Give back an exact copy of the lines in the records below, from the line that has "Task: Click the Palladium" through the line that has "You are a computer-use agent. Image resolution: width=584", and nothing besides.

__________

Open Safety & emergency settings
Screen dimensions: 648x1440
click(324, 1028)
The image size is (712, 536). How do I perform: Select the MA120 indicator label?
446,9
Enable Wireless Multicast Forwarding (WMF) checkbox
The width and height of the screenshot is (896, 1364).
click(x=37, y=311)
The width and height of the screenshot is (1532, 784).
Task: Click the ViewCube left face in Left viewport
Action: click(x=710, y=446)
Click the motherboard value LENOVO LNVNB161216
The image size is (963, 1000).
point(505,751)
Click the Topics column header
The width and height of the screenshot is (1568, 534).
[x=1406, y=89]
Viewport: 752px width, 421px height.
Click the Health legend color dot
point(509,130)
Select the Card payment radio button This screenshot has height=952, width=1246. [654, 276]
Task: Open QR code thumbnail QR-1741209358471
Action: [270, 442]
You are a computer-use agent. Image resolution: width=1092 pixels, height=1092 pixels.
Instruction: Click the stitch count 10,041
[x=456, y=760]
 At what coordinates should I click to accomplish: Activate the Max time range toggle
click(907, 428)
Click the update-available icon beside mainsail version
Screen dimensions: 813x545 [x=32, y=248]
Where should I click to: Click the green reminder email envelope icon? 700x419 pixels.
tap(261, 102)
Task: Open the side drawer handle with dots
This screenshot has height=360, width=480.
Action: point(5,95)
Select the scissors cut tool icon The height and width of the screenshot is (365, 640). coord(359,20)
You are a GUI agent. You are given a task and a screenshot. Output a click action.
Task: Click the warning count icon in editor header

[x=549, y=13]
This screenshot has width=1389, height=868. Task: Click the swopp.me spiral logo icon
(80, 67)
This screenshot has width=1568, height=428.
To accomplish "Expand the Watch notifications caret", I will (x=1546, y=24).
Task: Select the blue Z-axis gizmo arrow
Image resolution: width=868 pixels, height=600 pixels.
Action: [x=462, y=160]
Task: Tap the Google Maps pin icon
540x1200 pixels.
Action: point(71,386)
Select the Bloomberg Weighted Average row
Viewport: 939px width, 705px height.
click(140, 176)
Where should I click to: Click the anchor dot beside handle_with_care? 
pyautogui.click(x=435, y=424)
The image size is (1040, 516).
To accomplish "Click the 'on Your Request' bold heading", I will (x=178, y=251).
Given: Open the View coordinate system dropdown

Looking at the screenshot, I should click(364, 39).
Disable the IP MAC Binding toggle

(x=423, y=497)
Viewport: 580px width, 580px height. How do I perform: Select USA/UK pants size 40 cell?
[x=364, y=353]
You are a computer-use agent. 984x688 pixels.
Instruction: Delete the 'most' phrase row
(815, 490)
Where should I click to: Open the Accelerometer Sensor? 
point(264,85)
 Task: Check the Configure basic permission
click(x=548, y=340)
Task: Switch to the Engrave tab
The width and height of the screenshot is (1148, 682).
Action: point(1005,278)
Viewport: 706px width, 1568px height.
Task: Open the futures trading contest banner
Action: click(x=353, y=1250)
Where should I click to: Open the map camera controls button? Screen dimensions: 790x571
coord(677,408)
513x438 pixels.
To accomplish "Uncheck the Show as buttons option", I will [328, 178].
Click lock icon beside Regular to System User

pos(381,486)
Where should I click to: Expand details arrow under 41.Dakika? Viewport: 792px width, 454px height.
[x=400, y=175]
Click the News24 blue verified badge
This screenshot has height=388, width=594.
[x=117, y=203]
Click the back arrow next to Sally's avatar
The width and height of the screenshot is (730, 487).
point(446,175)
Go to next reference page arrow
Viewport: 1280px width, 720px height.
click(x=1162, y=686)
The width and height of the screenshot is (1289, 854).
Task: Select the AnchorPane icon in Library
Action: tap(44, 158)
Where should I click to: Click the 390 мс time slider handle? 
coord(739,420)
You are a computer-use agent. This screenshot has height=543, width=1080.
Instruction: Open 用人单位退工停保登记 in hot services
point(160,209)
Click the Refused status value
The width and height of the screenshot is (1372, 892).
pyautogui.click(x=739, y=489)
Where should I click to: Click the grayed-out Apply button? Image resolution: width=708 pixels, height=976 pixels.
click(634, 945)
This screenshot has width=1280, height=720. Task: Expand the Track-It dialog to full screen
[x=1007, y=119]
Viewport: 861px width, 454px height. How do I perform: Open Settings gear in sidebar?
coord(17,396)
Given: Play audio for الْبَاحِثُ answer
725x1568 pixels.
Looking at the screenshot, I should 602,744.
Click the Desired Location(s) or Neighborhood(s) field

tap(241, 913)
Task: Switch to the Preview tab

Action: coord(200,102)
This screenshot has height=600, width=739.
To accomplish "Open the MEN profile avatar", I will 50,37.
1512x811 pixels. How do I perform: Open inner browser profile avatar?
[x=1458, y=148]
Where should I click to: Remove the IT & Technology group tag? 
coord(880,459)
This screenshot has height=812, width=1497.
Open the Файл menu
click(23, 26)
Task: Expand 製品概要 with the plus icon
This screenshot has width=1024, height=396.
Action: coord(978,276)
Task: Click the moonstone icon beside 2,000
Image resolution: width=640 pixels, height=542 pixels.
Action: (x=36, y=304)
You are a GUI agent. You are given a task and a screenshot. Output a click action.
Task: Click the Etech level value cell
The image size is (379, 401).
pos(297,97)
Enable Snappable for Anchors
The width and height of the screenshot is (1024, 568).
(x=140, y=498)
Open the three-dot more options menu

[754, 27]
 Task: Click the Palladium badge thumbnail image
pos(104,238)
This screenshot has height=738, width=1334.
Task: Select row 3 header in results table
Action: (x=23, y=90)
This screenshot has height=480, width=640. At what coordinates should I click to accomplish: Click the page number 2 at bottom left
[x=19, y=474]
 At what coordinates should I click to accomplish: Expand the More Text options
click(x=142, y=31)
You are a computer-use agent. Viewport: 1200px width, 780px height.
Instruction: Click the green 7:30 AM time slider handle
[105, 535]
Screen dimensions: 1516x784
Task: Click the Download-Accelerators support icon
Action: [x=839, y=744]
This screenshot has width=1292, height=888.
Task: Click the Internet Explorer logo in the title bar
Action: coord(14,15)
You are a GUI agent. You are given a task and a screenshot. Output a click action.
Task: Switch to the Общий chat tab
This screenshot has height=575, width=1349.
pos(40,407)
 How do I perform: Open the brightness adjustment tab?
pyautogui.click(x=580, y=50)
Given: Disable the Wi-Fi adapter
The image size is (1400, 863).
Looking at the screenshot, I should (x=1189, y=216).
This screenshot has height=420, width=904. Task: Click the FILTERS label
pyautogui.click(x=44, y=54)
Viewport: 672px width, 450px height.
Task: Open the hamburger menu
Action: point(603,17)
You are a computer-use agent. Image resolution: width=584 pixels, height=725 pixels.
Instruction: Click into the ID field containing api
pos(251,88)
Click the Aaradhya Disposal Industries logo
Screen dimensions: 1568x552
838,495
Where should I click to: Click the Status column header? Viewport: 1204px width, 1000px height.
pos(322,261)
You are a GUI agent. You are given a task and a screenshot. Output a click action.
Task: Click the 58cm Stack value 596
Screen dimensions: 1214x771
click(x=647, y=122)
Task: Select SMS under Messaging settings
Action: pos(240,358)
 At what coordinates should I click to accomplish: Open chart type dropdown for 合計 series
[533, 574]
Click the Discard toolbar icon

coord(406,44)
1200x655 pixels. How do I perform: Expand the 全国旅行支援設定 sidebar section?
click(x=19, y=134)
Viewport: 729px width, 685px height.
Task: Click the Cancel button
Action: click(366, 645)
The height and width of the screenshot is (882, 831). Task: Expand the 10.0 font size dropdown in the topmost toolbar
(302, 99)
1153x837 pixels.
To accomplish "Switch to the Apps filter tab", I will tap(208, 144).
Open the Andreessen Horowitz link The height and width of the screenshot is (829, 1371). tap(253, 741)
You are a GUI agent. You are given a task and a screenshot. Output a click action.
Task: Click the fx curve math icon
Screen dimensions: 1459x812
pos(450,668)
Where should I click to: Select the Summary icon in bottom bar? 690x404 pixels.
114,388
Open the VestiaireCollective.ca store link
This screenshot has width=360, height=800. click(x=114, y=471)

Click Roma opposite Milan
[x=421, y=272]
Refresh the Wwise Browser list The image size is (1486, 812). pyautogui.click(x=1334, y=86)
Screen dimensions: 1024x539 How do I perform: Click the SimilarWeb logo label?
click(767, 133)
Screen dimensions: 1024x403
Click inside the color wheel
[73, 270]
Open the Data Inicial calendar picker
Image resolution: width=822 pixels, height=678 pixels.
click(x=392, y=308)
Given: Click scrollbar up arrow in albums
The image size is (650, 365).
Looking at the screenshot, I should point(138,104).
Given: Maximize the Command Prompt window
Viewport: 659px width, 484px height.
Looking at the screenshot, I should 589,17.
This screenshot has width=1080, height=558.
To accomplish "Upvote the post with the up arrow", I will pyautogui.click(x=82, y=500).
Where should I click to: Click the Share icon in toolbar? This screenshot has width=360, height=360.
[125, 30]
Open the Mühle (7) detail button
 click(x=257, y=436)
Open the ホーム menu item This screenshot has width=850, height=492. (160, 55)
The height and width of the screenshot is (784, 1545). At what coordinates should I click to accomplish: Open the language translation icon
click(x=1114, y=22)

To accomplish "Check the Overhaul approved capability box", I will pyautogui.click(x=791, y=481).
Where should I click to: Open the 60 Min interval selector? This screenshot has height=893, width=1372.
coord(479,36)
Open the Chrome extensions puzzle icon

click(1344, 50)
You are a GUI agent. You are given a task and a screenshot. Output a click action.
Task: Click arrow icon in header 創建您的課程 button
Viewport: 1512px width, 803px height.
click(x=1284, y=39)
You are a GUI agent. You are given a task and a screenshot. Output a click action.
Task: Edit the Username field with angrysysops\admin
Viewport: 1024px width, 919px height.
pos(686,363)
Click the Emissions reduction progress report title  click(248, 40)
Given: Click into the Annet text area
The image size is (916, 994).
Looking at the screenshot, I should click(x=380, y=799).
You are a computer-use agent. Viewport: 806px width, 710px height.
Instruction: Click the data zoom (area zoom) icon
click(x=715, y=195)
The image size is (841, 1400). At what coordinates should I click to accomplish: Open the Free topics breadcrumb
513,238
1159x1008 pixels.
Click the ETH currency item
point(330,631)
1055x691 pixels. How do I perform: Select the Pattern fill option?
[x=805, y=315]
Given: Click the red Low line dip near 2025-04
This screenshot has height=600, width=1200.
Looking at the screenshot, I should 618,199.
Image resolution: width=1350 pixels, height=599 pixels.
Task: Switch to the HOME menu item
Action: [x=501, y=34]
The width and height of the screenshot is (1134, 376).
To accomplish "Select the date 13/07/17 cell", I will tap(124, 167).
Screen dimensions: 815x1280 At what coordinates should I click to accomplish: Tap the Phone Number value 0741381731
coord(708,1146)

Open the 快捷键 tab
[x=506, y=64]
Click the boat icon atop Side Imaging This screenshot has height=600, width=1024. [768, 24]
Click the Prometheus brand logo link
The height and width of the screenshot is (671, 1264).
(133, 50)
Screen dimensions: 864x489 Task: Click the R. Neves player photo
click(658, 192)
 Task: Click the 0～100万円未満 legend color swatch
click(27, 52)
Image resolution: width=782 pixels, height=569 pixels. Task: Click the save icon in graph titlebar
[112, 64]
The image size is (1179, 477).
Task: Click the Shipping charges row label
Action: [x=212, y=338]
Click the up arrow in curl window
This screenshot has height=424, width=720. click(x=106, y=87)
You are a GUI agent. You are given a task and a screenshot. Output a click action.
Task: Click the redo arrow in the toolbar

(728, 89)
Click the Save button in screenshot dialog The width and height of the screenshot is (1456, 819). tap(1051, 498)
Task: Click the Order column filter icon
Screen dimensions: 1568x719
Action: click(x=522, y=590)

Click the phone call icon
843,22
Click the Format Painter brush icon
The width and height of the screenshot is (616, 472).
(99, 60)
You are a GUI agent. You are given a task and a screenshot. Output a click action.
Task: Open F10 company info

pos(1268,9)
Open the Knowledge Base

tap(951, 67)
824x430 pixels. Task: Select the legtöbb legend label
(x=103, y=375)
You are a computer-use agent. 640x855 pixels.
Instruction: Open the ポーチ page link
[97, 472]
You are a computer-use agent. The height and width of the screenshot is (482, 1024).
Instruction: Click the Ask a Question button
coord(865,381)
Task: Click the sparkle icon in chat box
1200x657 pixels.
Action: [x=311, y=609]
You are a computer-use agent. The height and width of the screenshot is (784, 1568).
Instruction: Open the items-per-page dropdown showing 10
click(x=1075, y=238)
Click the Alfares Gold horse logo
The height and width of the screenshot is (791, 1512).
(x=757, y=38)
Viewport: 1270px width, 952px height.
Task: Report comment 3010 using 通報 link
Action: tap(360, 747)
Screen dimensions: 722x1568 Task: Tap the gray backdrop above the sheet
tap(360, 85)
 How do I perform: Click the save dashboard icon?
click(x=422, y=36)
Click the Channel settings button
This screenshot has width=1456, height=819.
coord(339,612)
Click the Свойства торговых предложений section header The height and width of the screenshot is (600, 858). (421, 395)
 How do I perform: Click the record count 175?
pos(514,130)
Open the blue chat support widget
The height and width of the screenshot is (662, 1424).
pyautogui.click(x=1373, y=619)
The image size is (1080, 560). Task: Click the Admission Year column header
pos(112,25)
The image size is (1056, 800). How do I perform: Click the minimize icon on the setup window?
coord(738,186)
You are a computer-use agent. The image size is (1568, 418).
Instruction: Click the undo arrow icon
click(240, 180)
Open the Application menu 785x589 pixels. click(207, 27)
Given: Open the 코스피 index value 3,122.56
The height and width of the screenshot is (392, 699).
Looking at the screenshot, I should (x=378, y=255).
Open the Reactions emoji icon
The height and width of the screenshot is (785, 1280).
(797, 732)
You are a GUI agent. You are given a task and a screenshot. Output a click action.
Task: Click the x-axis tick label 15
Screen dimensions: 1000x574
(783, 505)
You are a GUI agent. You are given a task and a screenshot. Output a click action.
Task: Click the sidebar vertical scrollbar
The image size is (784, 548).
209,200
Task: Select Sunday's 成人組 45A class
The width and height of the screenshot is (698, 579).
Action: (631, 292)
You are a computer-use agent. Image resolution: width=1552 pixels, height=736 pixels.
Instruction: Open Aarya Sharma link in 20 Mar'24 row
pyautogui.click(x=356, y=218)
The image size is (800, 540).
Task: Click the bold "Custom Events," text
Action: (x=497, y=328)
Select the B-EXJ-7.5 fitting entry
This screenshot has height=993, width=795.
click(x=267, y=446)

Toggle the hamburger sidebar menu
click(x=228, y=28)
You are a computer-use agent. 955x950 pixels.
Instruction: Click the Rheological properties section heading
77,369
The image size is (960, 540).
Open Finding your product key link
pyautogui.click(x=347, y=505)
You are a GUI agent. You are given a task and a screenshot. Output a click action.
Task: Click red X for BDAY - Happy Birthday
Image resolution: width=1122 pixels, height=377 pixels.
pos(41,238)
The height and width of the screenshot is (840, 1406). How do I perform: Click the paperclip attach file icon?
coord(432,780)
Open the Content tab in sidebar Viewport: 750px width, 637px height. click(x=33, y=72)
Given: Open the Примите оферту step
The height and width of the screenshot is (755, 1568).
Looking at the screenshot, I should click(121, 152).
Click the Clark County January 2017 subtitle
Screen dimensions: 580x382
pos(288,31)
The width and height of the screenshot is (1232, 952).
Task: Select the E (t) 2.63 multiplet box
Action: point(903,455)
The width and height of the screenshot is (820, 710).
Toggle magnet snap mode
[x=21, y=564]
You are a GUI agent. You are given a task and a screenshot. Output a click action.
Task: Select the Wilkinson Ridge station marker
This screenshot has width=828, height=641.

__________

### REPLY
 Task: Click the Palladium badge thumbnail image
pos(104,238)
This screenshot has height=738, width=1334.
Task: Select row 3 header in results table
Action: (x=23, y=90)
This screenshot has height=480, width=640. At what coordinates should I click to accomplish: Click the page number 2 at bottom left
[x=19, y=474]
 At what coordinates should I click to accomplish: Expand the More Text options
click(x=142, y=31)
You are a computer-use agent. Viewport: 1200px width, 780px height.
Instruction: Click the green 7:30 AM time slider handle
[105, 535]
Screen dimensions: 1516x784
Task: Click the Download-Accelerators support icon
Action: [x=839, y=744]
This screenshot has width=1292, height=888.
Task: Click the Internet Explorer logo in the title bar
Action: coord(14,15)
You are a GUI agent. You are given a task and a screenshot. Output a click action.
Task: Switch to the Общий chat tab
This screenshot has height=575, width=1349.
pos(40,407)
 How do I perform: Open the brightness adjustment tab?
pyautogui.click(x=580, y=50)
Given: Disable the Wi-Fi adapter
The image size is (1400, 863).
Looking at the screenshot, I should (x=1189, y=216).
This screenshot has height=420, width=904. Task: Click the FILTERS label
pyautogui.click(x=44, y=54)
Viewport: 672px width, 450px height.
Task: Open the hamburger menu
Action: point(603,17)
You are a computer-use agent. Image resolution: width=584 pixels, height=725 pixels.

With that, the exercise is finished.